The principal focus of the research conducted by the Waser group is the development and application of new catalytic methods for the synthesis of bioactive compounds. His lab harnesses the power of modern catalysis to promote C-C or C-X bond formation, allowing for a rapid and efficient enhancement in molecular complexity.
The Academic Chemical Screening platform of Switzerland (ACCESS), led by Gerardo Turcatti, provides the scientific community with chemical diversity, screening facilities, medicinal chemistry and know-how in chemical genetics.
Aurélien Roux main research interest explores the common biological and mechanical mechanisms by which surfaces formed by cell monolayers or lipid bilayers are deformed during physiological processes such as membrane traffic, endocytosis, cell-division, cell migration and others.
The ultimate goal of Christian Heinis lab is the development of therapeutics by developing peptide macrocycles for potential therapeutic application using phase based strategy and biological and chemical tools. His lab currently develops potent antagonists to a range of disease targets, following medical indications in which bicyclic peptides promise advantages over small molecules and monoclonal antibodies.
Pierre Gönczy’s main research interests lie in understanding fundamental cell division processes, notably in the context of a developing organism and with a focus on the mechanisms governing centriole biogenesis and centrosome duplication as well as asymmetric cell division, a crucial phenomena for generating cellular diversity during development and in stem cell lineages.

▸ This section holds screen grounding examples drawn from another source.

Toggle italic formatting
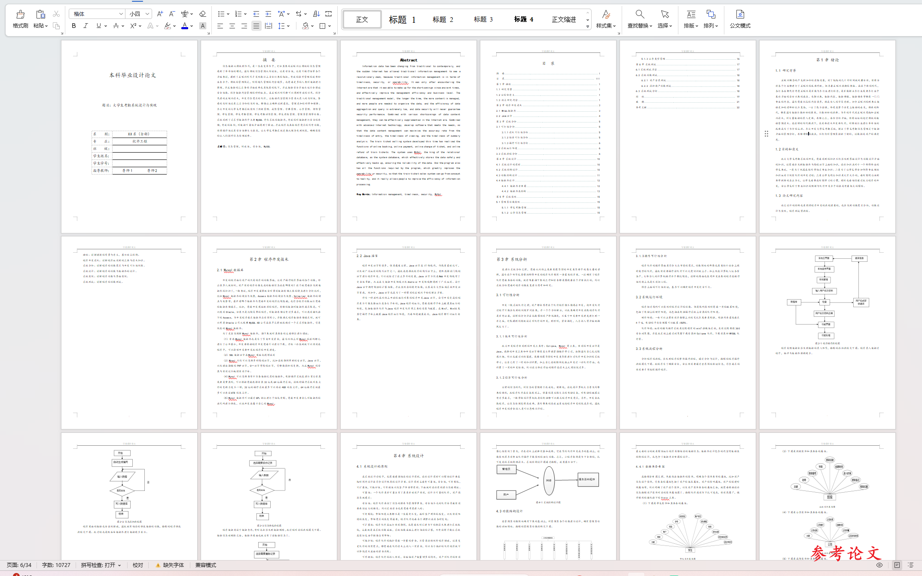This screenshot has width=922, height=576. 85,26
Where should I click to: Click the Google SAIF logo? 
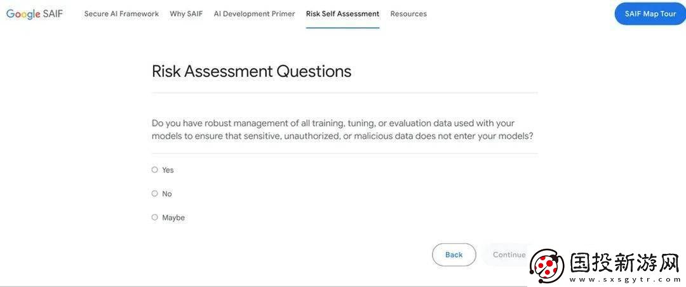(x=34, y=13)
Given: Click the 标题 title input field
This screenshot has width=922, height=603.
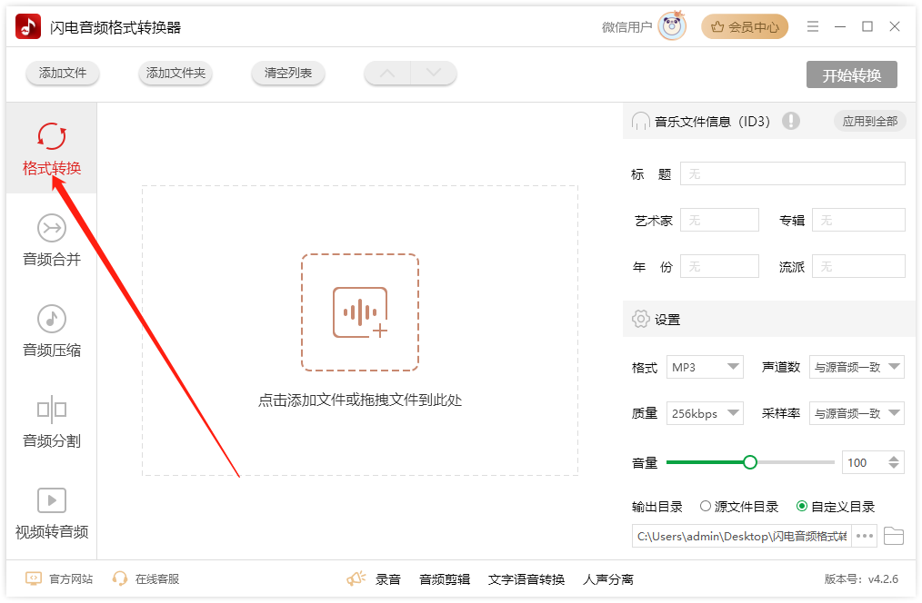Looking at the screenshot, I should tap(792, 173).
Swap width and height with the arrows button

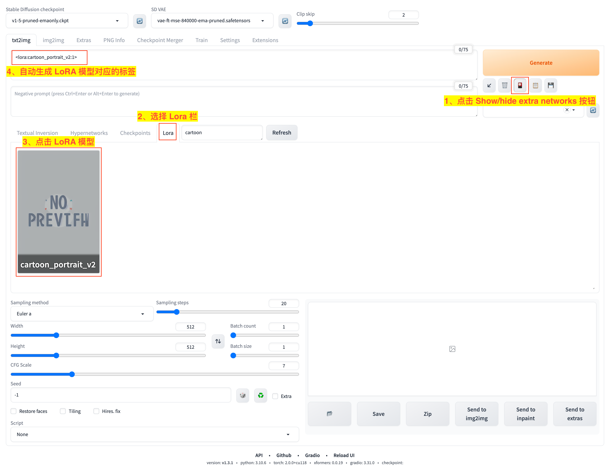click(218, 341)
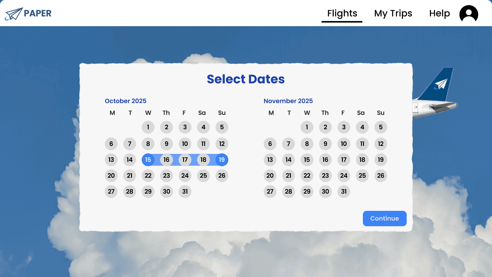The image size is (492, 277).
Task: Click the November 2025 month heading
Action: [x=288, y=101]
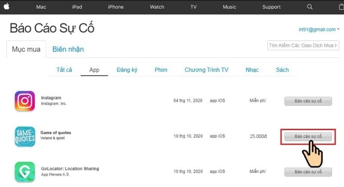
Task: Select the Đăng ký filter tab
Action: tap(127, 70)
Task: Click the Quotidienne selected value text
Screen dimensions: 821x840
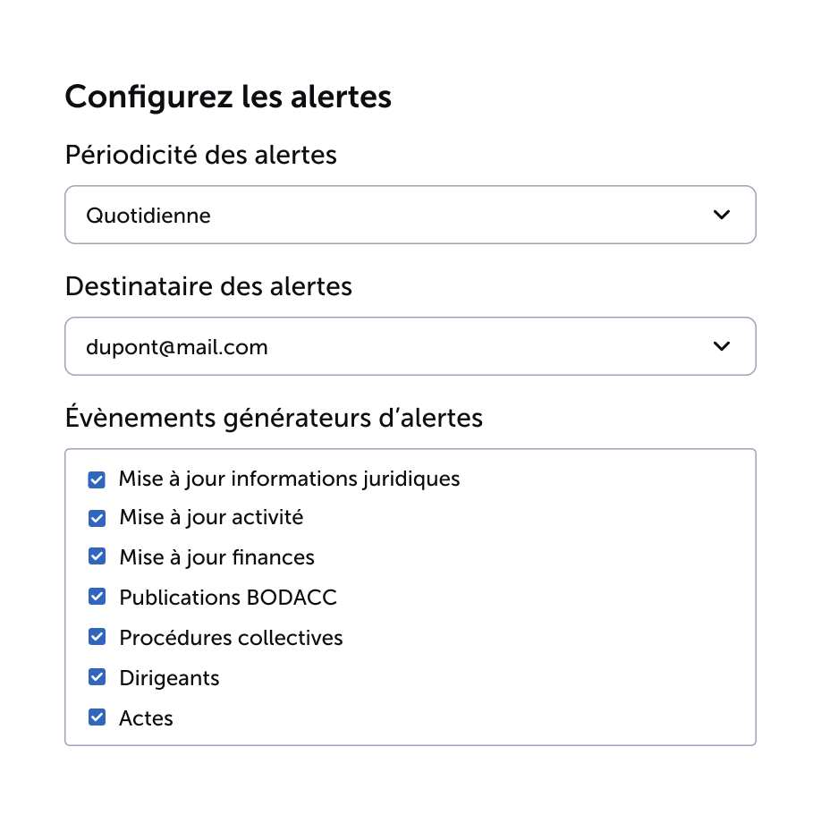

Beat Fierz lab focuses on the study of the structure, dynamics and function of chromatin and related multi-protein complexes in vitro and in cells. These investigations require an interdisciplinary approach at the interface of chemistry, biology and biophysics.
The Winssinger lab makes use of small molecules and chemistry techniques to probe biological mechanisms. To accelerate probe discovery, the lab has pioneered DNA-encoded library technologies and has extended this technique to fold peptides in constricted conformations and are applying this approach to mimic affinity proteins. Their research has also pioneered proximity-enabled chemistries and used it to image oligonucleotides in cellulo or in vivo, turn-on drugs in response to biomarkers and more generally develop methodology for logic-gated responses. As part of this program, the Winssinger lab is developing photocatalytic reactions in chemical biology and using bioluminescence as a light source for photochemistry.
The Loewith lab investigates the structures, functions and regulation of the two, broadly conserved, target of rapamycin (TOR) protein complexes. They use a combination of yeast genetics, cell biology, structural biology, chemical biology and biochemistry approaches and are particularly interested in how TOR complexes form higher order helical structures and how they are regulated downstream of mechanical changes in membrane tension.